**Supplied passage**

○ ○ ○ ○ ○ ○ ○

She credited therapy and, eventually, the decision to take creative control of her own life with her recovery — describing the importance of having a creative output rather than simply being available for other people’s projects. The eating disorder disclosure was part of a broader essay about her first marriage, her separation, and her relationship with Mason Morfit, and it was notable for the lack of softening around it: she named the behaviour, described its origin, and connected it to identifiable conditions rather than treating it as a private struggle to be acknowledged only in the vaguest terms.
Andrew Form, Mason Morfit, and a Blended Family of Six
Brewster met film producer Andrew Form on the set of The Texas Chainsaw Massacre: The Beginning, which Form produced. They became engaged on November 4, 2006, and married in the Bahamas on May 6, 2007. Their two sons — Julian, born September 2013, and Rowan, born June 2016 — were both carried by surrogates. Brewster has spoken about the surrogacy decision in terms of her own physical reluctance to carry a pregnancy, describing it as a choice she made and does not feel obligated to frame as anything other than a practical decision.
She filed for divorce in mid-2020 after thirteen years of marriage, citing the sense that she and Form had been living parallel rather than shared lives — that the marriage had drifted into two people coexisting rather than genuinely connected. The divorce was finalised in June 2021.
She had met Mason Morfit — the co-CEO of ValueAct Capital, a San Francisco-based investment firm with assets exceeding $10 billion under management — through mutual friend Max Boyer while still married to Form. The romantic dimension of the relationship developed after the separation, with Brewster and Morfit spending the pandemic together and becoming engaged in September 2021. He incorporated her dog into the proposal, which she has described as the correct move. They married in a private ceremony in Redondo Beach, California on September 3, 2022.

○ ○ ○ ○ ○ ○ ○

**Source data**
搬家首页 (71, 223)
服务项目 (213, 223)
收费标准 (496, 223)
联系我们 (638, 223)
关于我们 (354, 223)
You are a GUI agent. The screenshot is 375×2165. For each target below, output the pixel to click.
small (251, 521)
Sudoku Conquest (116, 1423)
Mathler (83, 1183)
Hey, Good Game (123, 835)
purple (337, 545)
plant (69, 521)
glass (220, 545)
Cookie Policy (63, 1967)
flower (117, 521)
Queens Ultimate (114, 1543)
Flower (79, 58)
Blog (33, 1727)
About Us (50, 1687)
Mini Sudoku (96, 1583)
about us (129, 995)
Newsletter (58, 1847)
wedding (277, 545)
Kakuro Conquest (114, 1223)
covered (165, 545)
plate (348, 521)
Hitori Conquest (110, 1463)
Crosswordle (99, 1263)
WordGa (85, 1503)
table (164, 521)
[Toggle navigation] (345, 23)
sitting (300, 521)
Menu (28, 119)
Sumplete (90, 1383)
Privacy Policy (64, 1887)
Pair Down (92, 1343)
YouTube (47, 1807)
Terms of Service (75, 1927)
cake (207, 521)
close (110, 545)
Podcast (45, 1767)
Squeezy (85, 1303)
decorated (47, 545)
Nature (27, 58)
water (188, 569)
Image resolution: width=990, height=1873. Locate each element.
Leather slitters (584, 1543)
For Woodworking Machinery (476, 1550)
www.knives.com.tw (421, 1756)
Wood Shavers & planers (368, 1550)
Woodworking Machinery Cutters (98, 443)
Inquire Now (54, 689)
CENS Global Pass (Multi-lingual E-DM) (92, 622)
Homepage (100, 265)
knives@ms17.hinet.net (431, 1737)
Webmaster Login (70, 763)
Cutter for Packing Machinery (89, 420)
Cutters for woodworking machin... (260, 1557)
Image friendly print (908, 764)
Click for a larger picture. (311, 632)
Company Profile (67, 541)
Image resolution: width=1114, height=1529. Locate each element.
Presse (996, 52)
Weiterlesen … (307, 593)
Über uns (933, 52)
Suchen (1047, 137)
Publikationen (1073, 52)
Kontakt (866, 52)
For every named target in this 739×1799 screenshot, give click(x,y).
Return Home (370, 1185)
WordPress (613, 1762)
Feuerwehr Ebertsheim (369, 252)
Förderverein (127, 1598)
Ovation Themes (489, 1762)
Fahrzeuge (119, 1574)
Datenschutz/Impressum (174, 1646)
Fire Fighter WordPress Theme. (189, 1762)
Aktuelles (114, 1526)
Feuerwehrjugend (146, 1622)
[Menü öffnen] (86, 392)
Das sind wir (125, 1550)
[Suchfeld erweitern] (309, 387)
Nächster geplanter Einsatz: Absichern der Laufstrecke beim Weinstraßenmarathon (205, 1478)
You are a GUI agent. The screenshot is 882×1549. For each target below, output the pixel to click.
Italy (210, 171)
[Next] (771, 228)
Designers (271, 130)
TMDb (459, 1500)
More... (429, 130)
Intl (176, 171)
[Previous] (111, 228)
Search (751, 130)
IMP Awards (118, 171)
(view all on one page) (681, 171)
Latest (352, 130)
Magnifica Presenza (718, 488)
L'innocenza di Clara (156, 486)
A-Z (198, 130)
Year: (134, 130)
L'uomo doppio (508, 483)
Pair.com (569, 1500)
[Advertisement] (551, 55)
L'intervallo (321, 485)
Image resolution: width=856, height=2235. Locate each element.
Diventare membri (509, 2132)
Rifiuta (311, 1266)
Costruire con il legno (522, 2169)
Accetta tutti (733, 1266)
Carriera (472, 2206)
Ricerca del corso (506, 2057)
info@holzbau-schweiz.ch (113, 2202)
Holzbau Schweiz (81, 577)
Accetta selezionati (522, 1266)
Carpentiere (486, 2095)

○ ○ ○ ○ ○ ○ ○

**Work task**
Carry on the passage about Brewster's marriages and family from the point where it stops. The items are separate from the passage about Brewster and have nothing to do with it.

**Exercise answer**
Morfit’s background is its own story: a diplomatic childhood spent in India and Indonesia, secondary school at Sidwell Friends in Washington DC — where Chelsea Clinton, Malia Obama, and Sasha Obama were also educated — and an undergraduate degree from Princeton. He joined ValueAct Capital at twenty-five and became its co-CEO in 2020. The blended family the couple has constructed now includes six children — Brewster’s two sons and Morfit’s four from his previous marriage — a domestic complexity they have discussed publicly with the pragmatic warmth of two people who are genuinely committed to making it work.
An Actress Who Made the Franchise Work for Her
The critical reading of Jordana Brewster’s career sometimes treats Fast & Furious as a limitation — a franchise that occupied twenty years when other work might have defined them differently. The more accurate reading is that she used the franchise as the stable financial foundation that allowed her to take the risks she wanted to take elsewhere — at FX with American Crime Story, at TNT with Dallas, at independent productions with films like Simulant and The Integrity of Joseph Chambers. She completed a Yale degree while starring in a blockbuster. She disclosed a personal struggle with the specificity of someone who wanted to name it clearly rather than manage it vaguely. She married a Princeton-educated investment firm CEO with a diplomatic childhood, dissolved a thirteen-year marriage with apparent lack of bitterness, and assembled a blended family of six children with the organisational ambition the situation required. The career, like the life, has been managed on her own terms — which, given where she started and where she is now, seems like exactly the right way to describe it.